Mr. Bakiyev says the Russian president expressed interest in what was happening in Kyrgyzstan, and asked if any help from Russia was needed to stabilize the situation. Mr. Bakiyev said he was grateful to the Russian leader for showing concern and extending the hand of friendship to Kyrgyzstan's new leadership.
Speaking in Yerevan, Armenia, on Friday, Vladimir Putin said the opposition leaders in Kyrgyzstan who have formed an interim government were known well in Russia, as they have worked in Kyrgyzstan's government in the past, and have contributed to developing relations between Moscow and Bishkek. He said Russia was ready to do everything to further develop the relations between the two nations.
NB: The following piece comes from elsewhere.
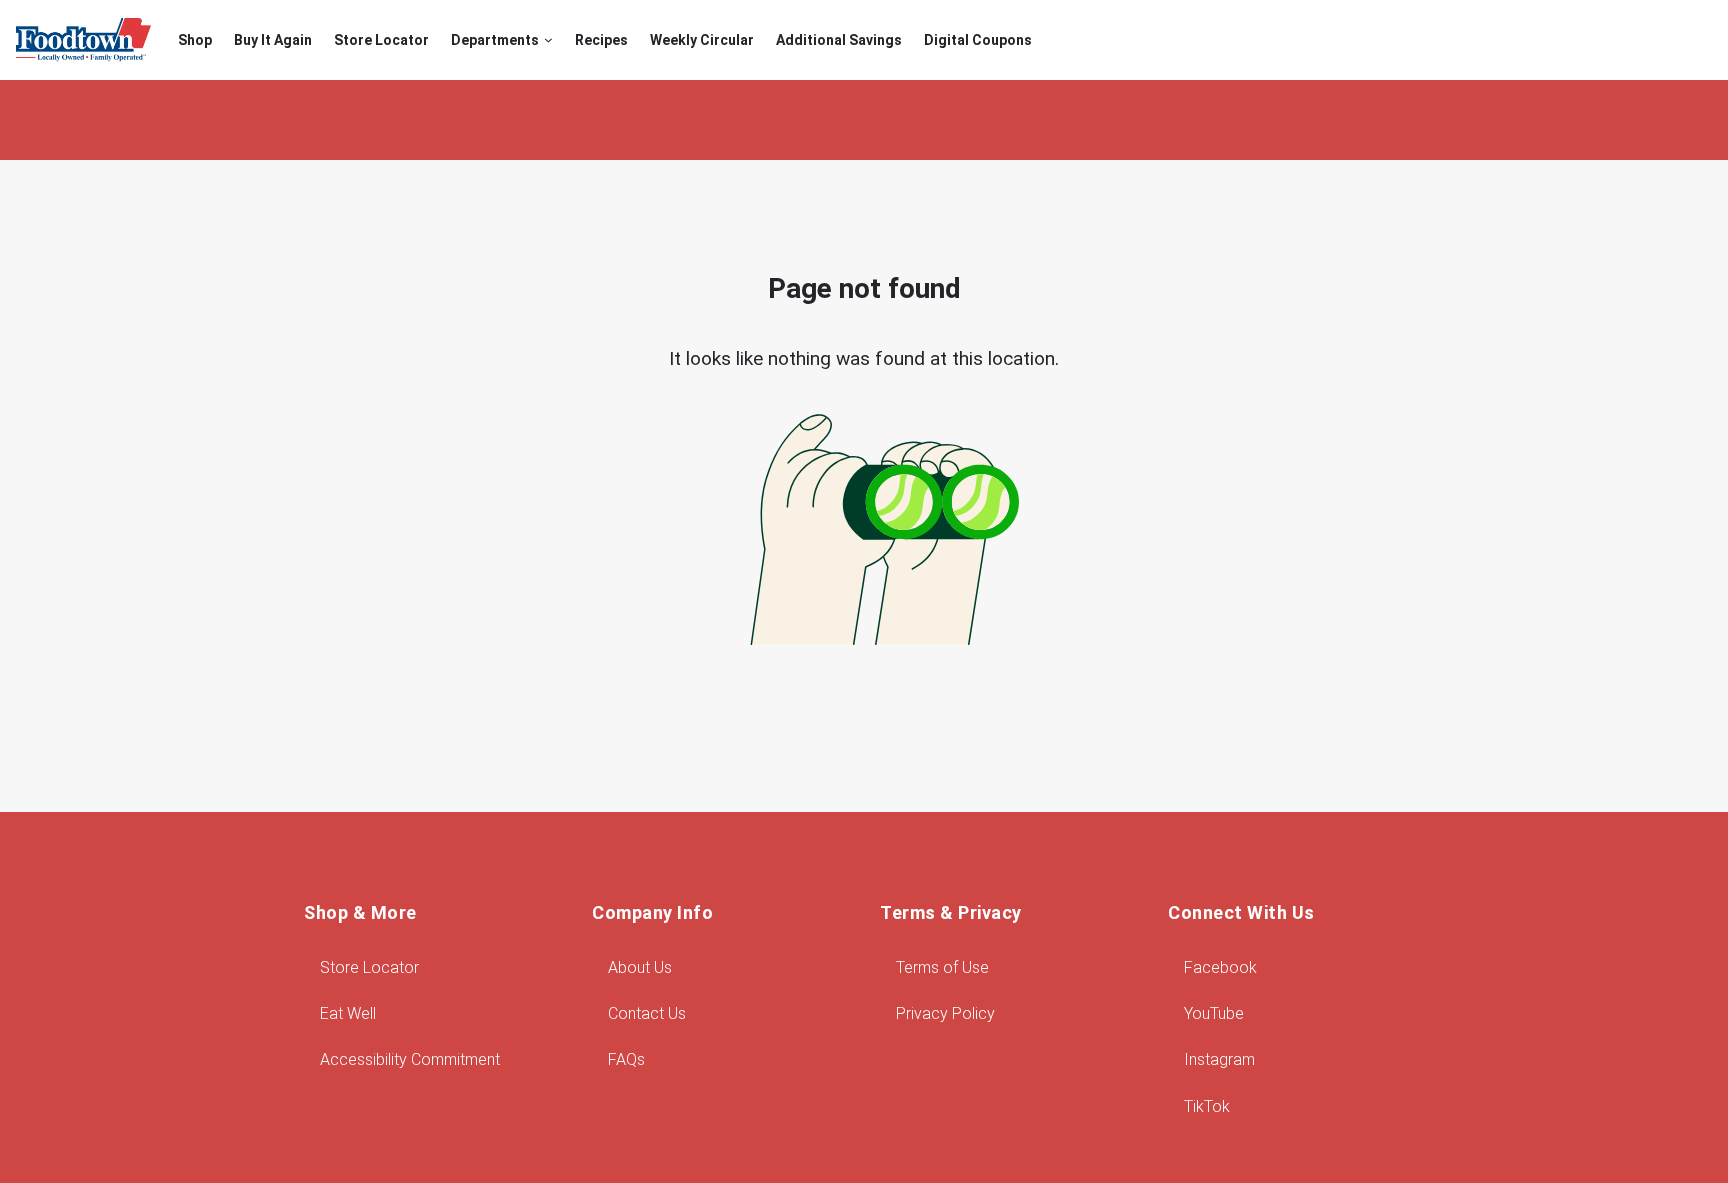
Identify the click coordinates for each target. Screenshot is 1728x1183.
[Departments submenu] (548, 40)
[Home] (83, 40)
Mr. Putin also said that the change of power in the central Asian nation was a result of weak leadership and multiple social and economic problems in the country.
The Russian leader said he was sorry that, once again, in the territory of the former Soviet Union, political questions are solved, "in an unlawful way," and are accompanied by what he called pogroms and human casualties. He called for Kyrgyzstan's interim leaders to bring the situation in the country under control.
The Russian president also said that ousted Kyrgyz President Askar Akayev was welcome to come to Russia.
Mr. Akayev fled the country on March 24, as opposition supporters stormed government buildings and took control of the capital, Bishkek. On Saturday, the Interfax news agency reported, the Kremlin confirmed that the ousted Kyrgyz leader had arrived in Russia. Mr. Akayev has said that he is still Kyrgyzstan's legitimate president. Kurmanbek Bakiyev, the opposition leader appointed by parliament to lead an interim government, said he would run in a June election to replace Mr. Akayev as president.